That was one of the problems raised at a House Majority Policy Committee meeting on Wednesday.

The consensus among the 50 people who gathered in a meeting room at Northern York County Regional Police Department was that nobody really wants Theodore and Arminda Martin in York County at all except to prosecute them here on fraud charges and possibly get some money back for the people they defrauded here.

In October, the Martins pleaded guilty to multiple counts of theft for defrauding families who purchased plots and headstones for a cemetery the Martin’s owned in Ohio. Theodore, 54, was sentenced to five years in prison. Arminda, 47, was sentenced to four and half years.

In Pennsylvania, the Martins are under federal indictment for allegedly defrauding 200 families out of $500,000 between 2010 and 2016.

On Wednesday, in what was described as a “fact-finding mission,” four York County state representatives – Republicans Keith Gillespie, Stan Saylor and Kristin Phillips-Hill and Democrat Carol Hill-Evans – heard from four women who were allegedly defrauded by the Martins, two members of the cemetery/funeral business and retired York County Judge John S. Kennedy, among others.

The public hearing raised more questions than it answered as Gillespie, who hosted the meeting, expected.

Here are five takeaways from the meeting:

1. The Orphans’ Court branch of the York County Court of Common Pleas has audit oversight of cemeteries. Kennedy, who presided over Orphans’ Court for several years, could not remember an audit being brought before him. Suburban Memorial Gardens has not been audited since 1994.

2. “Sadly, our profession is no more immune to the unethical practices like that of the Martins than any other profession,” said Jack Sommer, CEO of Prospect Hill Cemetery and Cremation Gardens and Greenmount Cemetery and Cremation Gardens.

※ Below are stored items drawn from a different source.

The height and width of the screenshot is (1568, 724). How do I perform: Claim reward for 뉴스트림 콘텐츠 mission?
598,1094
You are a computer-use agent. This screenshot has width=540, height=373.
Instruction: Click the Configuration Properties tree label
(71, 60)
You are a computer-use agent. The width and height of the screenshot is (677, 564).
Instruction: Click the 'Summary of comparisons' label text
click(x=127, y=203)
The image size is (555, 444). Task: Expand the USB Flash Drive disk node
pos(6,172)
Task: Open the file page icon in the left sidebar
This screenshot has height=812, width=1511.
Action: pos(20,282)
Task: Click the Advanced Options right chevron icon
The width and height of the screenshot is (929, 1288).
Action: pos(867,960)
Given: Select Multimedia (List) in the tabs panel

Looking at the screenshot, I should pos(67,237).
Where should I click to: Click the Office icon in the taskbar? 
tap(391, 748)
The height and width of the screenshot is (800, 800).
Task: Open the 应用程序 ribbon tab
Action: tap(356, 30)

3. Pennsylvania law says a cemetery owner is responsible for the maintenance and upkeep of a cemetery. Volunteers have continued to maintain the graves and grounds at Suburban Memorial Gardens since the Martins walked away from it. So, “who is the owner when (a cemetery) is abandoned?” asked Elam Herr, assistant executive secretary of the Pennsylvania State Association of Township Supervisors.

4. The Martins will be returned to Pennsylvania to face charges here after serving their prison sentences in Ohio, Gillespie said.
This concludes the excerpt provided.